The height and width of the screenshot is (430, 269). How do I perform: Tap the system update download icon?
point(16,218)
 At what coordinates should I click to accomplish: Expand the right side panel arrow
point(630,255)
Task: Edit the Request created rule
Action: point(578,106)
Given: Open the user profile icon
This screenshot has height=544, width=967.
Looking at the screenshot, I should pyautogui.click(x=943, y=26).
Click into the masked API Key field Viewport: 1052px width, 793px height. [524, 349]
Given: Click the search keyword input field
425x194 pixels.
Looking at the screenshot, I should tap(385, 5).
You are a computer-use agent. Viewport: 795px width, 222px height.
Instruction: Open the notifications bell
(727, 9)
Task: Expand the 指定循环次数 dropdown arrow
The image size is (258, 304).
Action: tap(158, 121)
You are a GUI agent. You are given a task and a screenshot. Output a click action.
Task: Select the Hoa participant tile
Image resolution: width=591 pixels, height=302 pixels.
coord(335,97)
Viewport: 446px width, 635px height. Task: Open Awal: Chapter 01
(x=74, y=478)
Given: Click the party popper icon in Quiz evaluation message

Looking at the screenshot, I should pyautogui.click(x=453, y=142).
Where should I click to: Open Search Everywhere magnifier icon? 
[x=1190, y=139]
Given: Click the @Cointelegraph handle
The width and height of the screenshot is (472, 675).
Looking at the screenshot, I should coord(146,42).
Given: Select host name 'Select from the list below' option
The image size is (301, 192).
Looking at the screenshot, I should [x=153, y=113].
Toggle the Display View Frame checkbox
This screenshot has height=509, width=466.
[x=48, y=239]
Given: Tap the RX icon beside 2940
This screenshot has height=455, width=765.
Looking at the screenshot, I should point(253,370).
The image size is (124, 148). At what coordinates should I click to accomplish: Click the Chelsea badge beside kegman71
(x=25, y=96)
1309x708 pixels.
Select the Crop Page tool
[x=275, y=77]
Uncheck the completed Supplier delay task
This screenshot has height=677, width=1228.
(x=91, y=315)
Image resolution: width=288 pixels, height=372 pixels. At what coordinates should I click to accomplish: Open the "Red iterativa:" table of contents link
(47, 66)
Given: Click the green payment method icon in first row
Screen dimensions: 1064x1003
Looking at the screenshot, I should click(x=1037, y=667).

--------------------

▶ _TO DO_
Rewrite the lines of the records above as a numbered list, leaving out blank lines.

▶ _SOLUTION_
1. The height and width of the screenshot is (430, 269). How do I perform: Tap the system update download icon?
2. point(16,218)
3.  At what coordinates should I click to accomplish: Expand the right side panel arrow
4. point(630,255)
5. Task: Edit the Request created rule
6. Action: point(578,106)
7. Given: Open the user profile icon
8. This screenshot has height=544, width=967.
9. Looking at the screenshot, I should pyautogui.click(x=943, y=26).
10. Click into the masked API Key field Viewport: 1052px width, 793px height. [524, 349]
11. Given: Click the search keyword input field
12. 425x194 pixels.
13. Looking at the screenshot, I should tap(385, 5).
14. You are a computer-use agent. Viewport: 795px width, 222px height.
15. Instruction: Open the notifications bell
16. (727, 9)
17. Task: Expand the 指定循环次数 dropdown arrow
18. The image size is (258, 304).
19. Action: tap(158, 121)
20. You are a GUI agent. You are given a task and a screenshot. Output a click action.
21. Task: Select the Hoa participant tile
22. Image resolution: width=591 pixels, height=302 pixels.
23. coord(335,97)
24. Viewport: 446px width, 635px height. Task: Open Awal: Chapter 01
25. (x=74, y=478)
26. Given: Click the party popper icon in Quiz evaluation message
27. Looking at the screenshot, I should pyautogui.click(x=453, y=142).
28. Where should I click to: Open Search Everywhere magnifier icon? 
29. [x=1190, y=139]
30. Given: Click the @Cointelegraph handle
31. The width and height of the screenshot is (472, 675).
32. Looking at the screenshot, I should coord(146,42).
33. Given: Select host name 'Select from the list below' option
34. The image size is (301, 192).
35. Looking at the screenshot, I should [x=153, y=113].
36. Toggle the Display View Frame checkbox
37. This screenshot has height=509, width=466.
38. [x=48, y=239]
39. Given: Tap the RX icon beside 2940
40. This screenshot has height=455, width=765.
41. Looking at the screenshot, I should point(253,370).
42. The image size is (124, 148). At what coordinates should I click to accomplish: Click the Chelsea badge beside kegman71
43. (x=25, y=96)
44. 1309x708 pixels.
45. Select the Crop Page tool
46. [x=275, y=77]
47. Uncheck the completed Supplier delay task
48. This screenshot has height=677, width=1228.
49. (x=91, y=315)
50. Image resolution: width=288 pixels, height=372 pixels. At what coordinates should I click to accomplish: Open the "Red iterativa:" table of contents link
51. (47, 66)
52. Given: Click the green payment method icon in first row
53. Screen dimensions: 1064x1003
54. Looking at the screenshot, I should click(x=1037, y=667).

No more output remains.